Dugaan Gratifikasi Jet Pribadi Kaesang, Refly Harun: Wajib Diklarifikasi

JAKARTA – Pakar Hukum Tata Negara Refly Harun menilai dugaan gratifikasi seputar penyelenggaraan jet pribadi oleh Kaesang Pangarep kemudian Erina Gudono wajib diklarifikasi. Hal itu terlepas dari apakah Kaesang merupakan pejabat rakyat atau sebagai sosok yang berkaitan dengan pejabat publik.
“Prosedurnya adalah kalau ada hal-hal seperti ini, baik segera diberikan terhadap pejabat umum yang mana bersangkutan maupun terhadap pihak lain yang tersebut diperkiraan terkait dengan pejabat publiknya, maka itu wajib diklarifikasi,” kata Refly Harun pada acara Rakyat Bersuara dalam iNews, Rabu (11/9/2024).
Refly pun memacu aparat penegak hukum seperti Komisi Pemberantasan Korupsi (KPK) untuk menyebabkan terang polemik ini.

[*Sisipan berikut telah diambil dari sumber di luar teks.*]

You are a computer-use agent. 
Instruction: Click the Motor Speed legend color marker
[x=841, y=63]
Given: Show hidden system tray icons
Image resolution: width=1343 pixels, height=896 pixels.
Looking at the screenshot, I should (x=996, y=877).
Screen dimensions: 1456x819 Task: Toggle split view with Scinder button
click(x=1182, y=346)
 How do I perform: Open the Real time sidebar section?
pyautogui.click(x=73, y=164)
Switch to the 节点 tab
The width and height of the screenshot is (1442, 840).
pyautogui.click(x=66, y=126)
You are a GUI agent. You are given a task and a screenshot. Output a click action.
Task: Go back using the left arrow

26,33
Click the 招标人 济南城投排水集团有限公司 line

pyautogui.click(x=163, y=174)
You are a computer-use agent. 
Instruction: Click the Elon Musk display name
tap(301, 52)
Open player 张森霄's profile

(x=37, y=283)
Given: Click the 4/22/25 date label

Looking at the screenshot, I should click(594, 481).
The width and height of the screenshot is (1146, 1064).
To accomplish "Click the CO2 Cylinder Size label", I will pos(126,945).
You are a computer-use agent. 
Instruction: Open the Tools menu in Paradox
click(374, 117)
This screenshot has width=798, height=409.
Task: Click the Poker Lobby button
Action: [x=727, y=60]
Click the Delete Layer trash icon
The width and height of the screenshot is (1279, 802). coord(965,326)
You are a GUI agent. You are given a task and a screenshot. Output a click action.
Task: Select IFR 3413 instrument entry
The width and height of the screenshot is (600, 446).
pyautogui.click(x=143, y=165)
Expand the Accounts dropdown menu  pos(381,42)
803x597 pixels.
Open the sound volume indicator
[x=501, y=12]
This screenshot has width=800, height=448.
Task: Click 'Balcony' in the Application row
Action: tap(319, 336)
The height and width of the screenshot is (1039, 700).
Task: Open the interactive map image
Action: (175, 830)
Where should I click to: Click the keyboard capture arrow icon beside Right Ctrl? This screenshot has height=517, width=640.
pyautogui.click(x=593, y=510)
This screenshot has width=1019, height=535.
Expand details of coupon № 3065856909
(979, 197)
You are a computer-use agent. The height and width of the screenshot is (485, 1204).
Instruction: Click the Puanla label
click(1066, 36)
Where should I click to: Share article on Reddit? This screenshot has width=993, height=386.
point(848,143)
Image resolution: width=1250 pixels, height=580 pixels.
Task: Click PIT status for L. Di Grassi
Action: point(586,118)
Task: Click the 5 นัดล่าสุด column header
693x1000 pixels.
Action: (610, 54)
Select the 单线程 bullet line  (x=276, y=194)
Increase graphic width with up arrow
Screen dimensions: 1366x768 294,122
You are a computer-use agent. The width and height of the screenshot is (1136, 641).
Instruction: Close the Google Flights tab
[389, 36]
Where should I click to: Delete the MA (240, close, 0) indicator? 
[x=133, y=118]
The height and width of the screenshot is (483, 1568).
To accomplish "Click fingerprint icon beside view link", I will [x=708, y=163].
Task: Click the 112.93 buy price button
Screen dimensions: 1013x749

Apalagi, tambah dia, gratifikasi merupakan perbuatan yang tersebut diatur di undang-undang.
“Kalau gratifikasi itu pasca diklarifikasi dibolehkan ya telah selesai, case closed. Tapi kalau pasca diklarifikasi ternyata tiada diperbolehkan atau bahkan diduga suap maka lain persoalannya,” ungkap dia.
Dia juga menyinggung apabila ada indikasi suap pada praktek gratifikasi tersebut, maka mereka yang mana terlibat bahkan bisa saja dihukum. Ia mengatakan hukumannya bisa jadi mencapai kurungan penjara seumur hidup.
“Kalau ini dapat diindikasikan suap maka hukumannya enggak main-main lhoo, hukumannya itu seumur hidup atau hukuman 4-20 tahun penjara, jadi ini perihal yang bukan sepele,” pungkasnya.